Qantas and Jetstar announced they will suspend all scheduled international flying as of late March, grounding more than 150 aircraft, AINonline reported.
Although it plans to retain 60% of its domestic flying, the company has decided to temporarily lay off two-thirds of its 30,000-strong workforce until at least the end of May, the report said.
The latest moves come just days after Qantas announced it would cut 90% of its international flying, the report said.
The company said it will ground more than 150 aircraft, including all of Qantas’s A380s, 747s, and 787-9s and all of Jetstar’s 787-8s, adding that it will maintain “as much as possible” essential domestic, regional, and freight connections, the report said.
Qantas plans to continue to use its full fleet of cargo aircraft and use some domestic passenger aircraft for freight-only flights to replace lost capacity from regularly scheduled services.
While the group is suspending all regularly scheduled Qantas and Jetstar international flights from Australia until at least end May, the company said it might continue to maintain “key links,” based on ongoing discussions with the federal government, the report said.
Jetstar Asia (Singapore) will suspend all flights from March 23 to at least April 15, while Jetstar Japan and Jetstar Pacific (Vietnam) have suspended international flights and cut domestic flying, the report said.
Meanwhile, senior management and the members of the board of directors will join the chairman and CEO in forgoing salaries for the rest of the fiscal year after initially agreeing to a 30% pay cut.
While laid-off employees will be able to draw on annual and long-service leave, the company will also introduce so-called support mechanisms such as leave at half pay and early access to long-service leave, the report said.
The plan will allow employees with low leave balances at the start of the stand down to access up to four weeks’ leave in advance of earning it, the report said.

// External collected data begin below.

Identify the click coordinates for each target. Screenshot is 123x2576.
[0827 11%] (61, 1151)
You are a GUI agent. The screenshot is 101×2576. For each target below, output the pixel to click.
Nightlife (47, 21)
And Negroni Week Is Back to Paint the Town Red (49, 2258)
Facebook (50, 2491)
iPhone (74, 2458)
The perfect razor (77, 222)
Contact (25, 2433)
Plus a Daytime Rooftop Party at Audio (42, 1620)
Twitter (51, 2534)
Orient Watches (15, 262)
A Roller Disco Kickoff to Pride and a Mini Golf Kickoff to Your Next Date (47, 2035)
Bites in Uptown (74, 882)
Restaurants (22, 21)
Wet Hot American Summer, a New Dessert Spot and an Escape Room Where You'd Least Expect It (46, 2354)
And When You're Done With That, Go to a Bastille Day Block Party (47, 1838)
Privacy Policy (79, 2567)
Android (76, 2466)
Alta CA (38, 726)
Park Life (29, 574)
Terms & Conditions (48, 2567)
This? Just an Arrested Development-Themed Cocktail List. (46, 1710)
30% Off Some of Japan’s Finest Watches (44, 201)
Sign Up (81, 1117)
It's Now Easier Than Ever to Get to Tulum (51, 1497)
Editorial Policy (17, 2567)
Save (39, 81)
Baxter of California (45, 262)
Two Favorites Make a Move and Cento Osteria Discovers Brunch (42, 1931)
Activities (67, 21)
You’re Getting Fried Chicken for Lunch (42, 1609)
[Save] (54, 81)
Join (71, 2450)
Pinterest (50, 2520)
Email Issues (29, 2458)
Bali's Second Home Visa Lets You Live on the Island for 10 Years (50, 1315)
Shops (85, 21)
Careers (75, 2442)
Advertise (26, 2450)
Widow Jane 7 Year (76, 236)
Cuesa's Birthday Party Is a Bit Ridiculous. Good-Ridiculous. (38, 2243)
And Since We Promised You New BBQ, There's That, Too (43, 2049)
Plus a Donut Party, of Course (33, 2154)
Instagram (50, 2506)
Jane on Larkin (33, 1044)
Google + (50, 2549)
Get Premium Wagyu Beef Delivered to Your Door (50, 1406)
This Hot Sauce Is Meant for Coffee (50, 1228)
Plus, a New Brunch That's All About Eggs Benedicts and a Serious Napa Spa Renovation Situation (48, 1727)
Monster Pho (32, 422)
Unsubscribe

“We’re in a strong financial position right now, but our wages bill is more than US$4 billion a year,” said Qantas Group CEO Alan Joyce. “With the huge drop in revenue we’re facing, we have to make difficult decisions to guarantee the future of the national carrier.
“The reality is we’ll have 150 aircraft on the ground and sadly there’s no work for most of our people … most of our people will be using various types of paid leave during this time, and we’ll have a number of support options in place. We’re also talking to our partners like Woolworths about temporary job opportunities for our people.”